Bu yazıda, dijital ortamda hakaret suçunun oluşma şartları, sosyal medya paylaşımlarının hakaret suçu teşkil edip etmeyeceği, Yargıtay kararları ve güncel hukuki uygulamalar ışığında incelenecektir.
2. Hakaret Suçunun Hukuki Dayanağı
Hakaret suçu, TCK m.125’te düzenlenmiştir. Kanuna göre, “Bir kimseye onur, şeref ve saygınlığını rencide edebilecek nitelikte somut bir fiil veya olgu isnat eden ya da sövmek suretiyle bir kimsenin onur, şeref ve saygınlığına saldıran kişi, üç aydan iki yıla kadar hapis veya adli para cezası ile cezalandırılır.”
Hakaret suçunun unsurları kısaca şunlardır:
-
Mağdurun belirli olması: Hedef alınan kişinin kim olduğunun anlaşılması gerekir. Sosyal medya paylaşımlarında bu durum, kişinin adının geçmesi veya profil bilgilerinden kolayca anlaşılabilmesi ile sağlanır.
-
Onur, şeref ve saygınlığa saldırı: Kullanılan ifadelerin kişinin toplum içindeki saygınlığını zedeleyecek boyutta olması gerekir.
-
Kast unsuru: Failin, mağdurun saygınlığını zedeleme kastıyla hareket etmesi aranır.
3. Sosyal Medya Paylaşımlarında Hakaret
Sosyal medya platformları (Twitter/X, Facebook, Instagram vb.), hızlı ve geniş kitlelere ulaşan iletişim araçlarıdır. Buradaki paylaşımların herkese açık veya belirli bir gruba özel olması, hakaret suçunun nitelikli hâllerini gündeme getirebilir. TCK m.125/4’te, “Hakaretin alenen işlenmesi hâlinde cezanın alt sınırı bir yıldan az olamaz.” denilmektedir. Sosyal medya, geniş kitlelere açık bir mecra olduğundan genellikle “alenen hakaret” kapsamında değerlendirilir.
Yargıtay Görüşü
-
Yargıtay 18. Ceza Dairesi, E.2017/1860, K.2018/4039: Sosyal medya paylaşımlarının “aleni” olduğu, takipçi sayısı az bile olsa paylaşımın yayılma ihtimalinin bulunmasının bu kapsamda yeterli olduğu vurgulanmıştır.
-
Yargıtay 4. Ceza Dairesi, E.2016/4393, K.2017/2456: Sosyal medya üzerinden yapılan hakaretlerin yazılı iletişim yoluyla işlendiği ve delil niteliği taşıdığı belirtilmiştir.

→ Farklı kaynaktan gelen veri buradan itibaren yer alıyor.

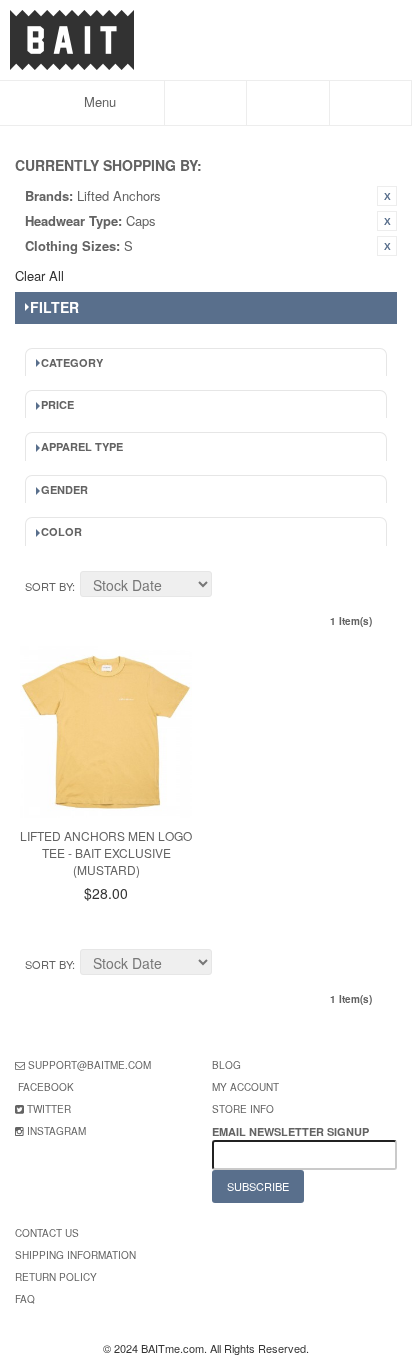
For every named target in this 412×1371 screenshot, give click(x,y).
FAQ (25, 1299)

4. Hakaret Sayılabilecek Sosyal Medya Eylemleri
-
Açıkça küfür veya hakaret içeren ifadeler paylaşmak
Örneğin, bir kişiye doğrudan hakaret eden tweet atılması. -
İmâ ve alay içeren paylaşımlar
Alaycı veya küçük düşürücü görsel ve ifadeler hakaret suçu kapsamında değerlendirilir. -
Etiketleme ve mention kullanımı
Bir kişiyi doğrudan hedef alan etiketler veya hashtag’ler hakaret suçunu ağırlaştırabilir. -
Mizah veya eleştiri sınırının aşılması
Eleştiri hakkı ve ifade özgürlüğü korunur; ancak kişilik haklarına yönelik ağır ve küçük düşürücü sözler eleştiri olarak değil hakaret olarak kabul edilir.
5. Dijital Hakaret Suçlarında İspat Sorunları
Sosyal medya paylaşımları, ekran görüntüsü, zaman damgalı kayıtlar, noter onaylı tespitler gibi yollarla delillendirilebilir. Hakaret içeren bir paylaşım silinse bile, BTK kayıtları ve platform sunucuları üzerinden tespit yapılabilir.
Ayrıca, mağdurun suç duyurusunda bulunması için 6 aylık şikâyet süresi bulunmaktadır (TCK m.73).
6. Şikâyet ve Yargılama Süreci
-
Savcılığa şikâyet dilekçesi verilir.
-
Hakaret içeren paylaşımın delilleri (screenshot, link, vs.) sunulur.
-
Gerekirse bilirkişi raporu ve sosyal medya kayıtları istenir.
-
Hakaret suçu genelde uzlaştırma kapsamındadır (CMK m.253).
Eğer hakaret kamu görevlisine görevinden dolayı yapılmışsa veya aleniyet varsa, ceza artırılır ve uzlaştırma kapsamı dışında olabilir.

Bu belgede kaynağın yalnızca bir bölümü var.